Erosion (in Finance)

Refers to any unfavorable influence on a company's associated assets or funds.

Any unfavorable influence on a company's associated assets or funds is considered erosion. 

Profits, sales, and tangible assets, such as manufacturing equipment, can all be affected by erosion. 

It is frequently seen as a general risk element in a company's cash management system because the losses are often gradual and occur over time.

Time decay is a term used to describe how some financial assets, such as options contracts or warrants, erode in value over time.

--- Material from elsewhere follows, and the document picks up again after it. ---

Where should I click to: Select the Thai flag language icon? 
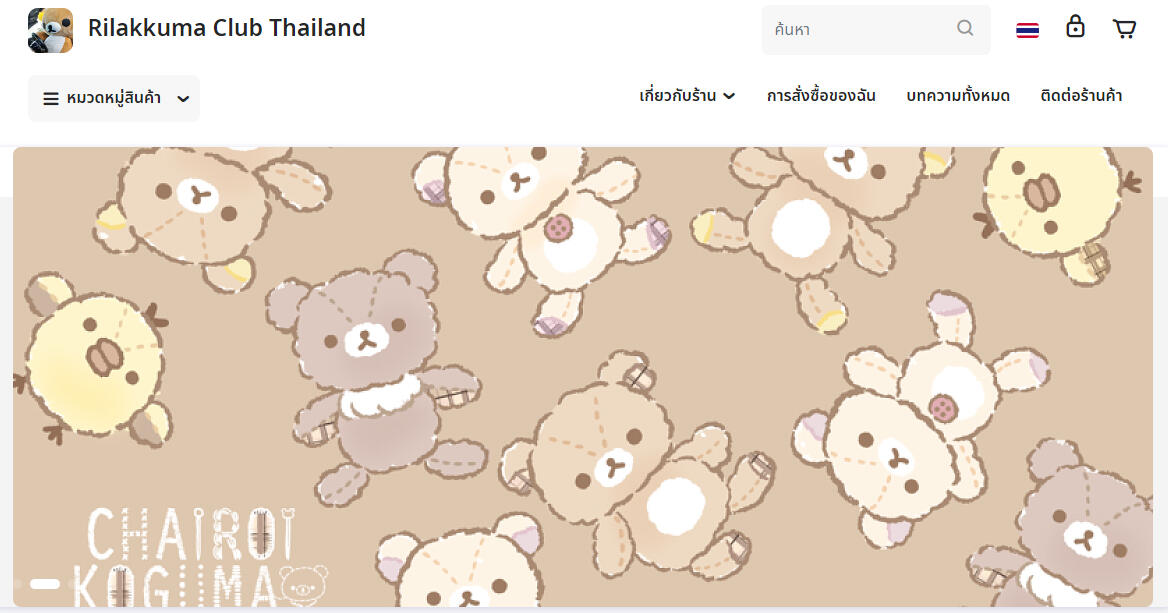[1027, 30]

Here are some standard definitions in different financial contexts: 

  • Short-term losses are more likely to be erosion than a pattern of long-term degradation in a company's operations.
  • When profits are diverted to other enterprises or costs grow, profit erosion happens.
  • Long-term sales decreases, such as those caused by new competitors or price undercutting, are referred to as sales erosion.
  • There are different types of erosion in finance.

The tendency to decline with time, especially those that appear to be escalating, is most commonly referred to as erosion. In other words, it signifies a long-term change in business conditions.

short term losses

We can also categorize Short-term losses as one-time charges or nonrecurrent losses rather than erosion. 

Standard expected depreciation and the cyclical nature of certain product sales are frequently accepted as standard business practices. But, unfortunately, we can also call it a downhill trend.

Profit Erosion

Profit erosion can creep up on you without causing substantial changes in your operations, threatening your long-term ambitions or your capacity to stay in business. 

The term is an informal business term that refers to declining earnings caused by rising expenses or a mix of increased costs and decreased sales rather than decreased sales.


The steady diversion of capital from profitable parts or projects within a corporation to new projects or areas is known as profit erosion. Although money moving into new projects is nearly always viewed by managers as an investment in long-term growth, the short-term result is a steady cash flow erosion. 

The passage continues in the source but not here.